This analysis explores the relationships of agricultural commodity loss, at a county level, from 1989-2015, for the 26 county region of the Palouse, in Washington, Idaho, and Oregon. Here we explore the entire range of commodities and damage causes, identifying the top revenue loss commodities and their most pertinent damage causes - as indicated from the USDA’s agricultural commodity loss insurance archive.

Phase 3

In Phase 3, we perform a DRY PEAS mixed modeling analysis using a two-step hurdle technique, for a selected set of damage causes. The following analysis builds on Phases 1 and 2.

Hurdle Mixed Models

Hurdle model techniques allow us to address zero inflated datasets, by first running a logstical regression model to determine the probability of zeros occuring. Then we use the non-zero values in a separate, mixed model. In this instance, we use county as a random effect.

In our two part hurdle model, we identify zero values - that is, counties and years that have zero loss for particular damage causes for dry peas Previously we removed counties that we have determined have no dry peas being grown - based on known crop yield data.
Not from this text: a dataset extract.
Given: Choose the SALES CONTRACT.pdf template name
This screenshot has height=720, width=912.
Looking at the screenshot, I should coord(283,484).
The counties we are identifying are those where we KNOW dry peas are being grown, but in some instances, there are no loss claims being filed in particular years.
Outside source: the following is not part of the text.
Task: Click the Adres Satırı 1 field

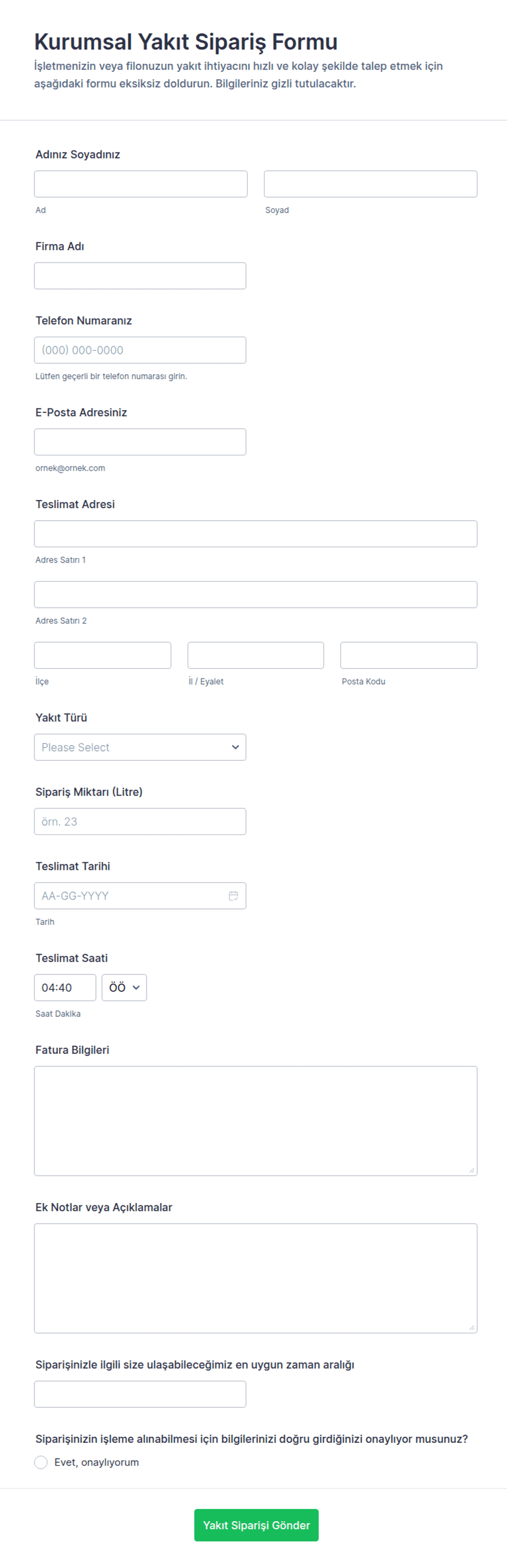Action: 255,534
As such, these are not missing data, but actual zero values that we do not want to exclude from our model. However we want to be able to use a normalized distribution that is not positively skewed/zero inflated.

Hurdle Model - DRY PEAS

Here we run our hurdle technique for DRY PEAS, using a generalized linear model with a binomal function to delineate between zero and non-zero values. Given this model, Is our data normally distributed? What (if any) outliers exist? Are residuals well distributed - indicating normality?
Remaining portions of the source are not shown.